The result includes a Gini coefficient for concentration and a coverage metric (proportion of works with known geography).
Usage
sm_audit_geographic(
corpus,
by = c("country", "region", "income_tier"),
weight = c("count", "citations", "first-author", "corresponding"),
call = rlang::caller_env()
)
# S3 method for class 'sm_audit_geographic'
print(x, ...)Arguments
- corpus
An
sm_corpusobject.- by
Character. Grouping variable:
"country"(ISO 3166-1 alpha-2 codes from authorships),"region"(from institutions table), or"income_tier"(World Bank income classification from institutions).- weight
Character.
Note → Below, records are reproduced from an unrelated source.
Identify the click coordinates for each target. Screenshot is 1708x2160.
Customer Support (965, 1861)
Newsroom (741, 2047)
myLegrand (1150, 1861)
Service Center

How to weight each work:
"count"(one per work),"citations"(weighted by cited_by_count),"first-author"(only first-author affiliations),"corresponding"(only corresponding-author affiliations).- call
Caller environment for error reporting.
- x
An audit object to print.
- ...
Ignored.
Value
An sm_audit_geographic S3 object containing:
- distribution
Tibble with columns
group,count,pct,citations.- gini
Gini coefficient of the distribution.
- coverage
Proportion of works with at least one known geography.
- by
The grouping variable used.
- weight
The weighting method used.
x invisibly (print methods).
See also
Other audit:
print.sm_audit_summary(),
sm_audit_funding(),
sm_audit_gender(),
sm_audit_oa()
Examples
corpus <- sm_example_corpus()
geo <- sm_audit_geographic(corpus)
print(geo)
#>
#> ── <sm_audit_geographic> ───────────────────────────────────────────────────────
#> Grouping: country
#> Weighting: count
#> Coverage: 100% of authorships have known geography
#> Gini coefficient: 0.143
#>
#>
#> ── Distribution (top 10)
#> DE: 77 (10.2%) [1204 cit.]
#> AU: 50 (6.62%) [727 cit.]
#> FI: 49 (6.49%) [771 cit.]
#> NO: 43 (5.7%) [524 cit.]
#> IT: 41 (5.43%) [571 cit.]
#> GB: 40 (5.3%) [572 cit.]
#> CA: 38 (5.03%) [647 cit.]
#> DK: 38 (5.03%) [576 cit.]
#> NL: 37 (4.9%) [530 cit.]
#> BR: 35 (4.64%) [556 cit.]
#> ... and 10 more
#>
#>
#> ── Limitations
#> • Country codes are derived from author affiliation metadata, which may be
#> incomplete or inaccurate.
#> • Multi-country affiliations may be under- or over-counted depending on the
#> data source.
#> • Region and income tier classifications rely on institutional metadata which
#> may not be populated for all works.
#> • Geographic representation does not capture diaspora researchers or
#> researchers with affiliations in multiple countries.
#> • The Gini coefficient measures concentration but does not account for
#> population size or research funding differences.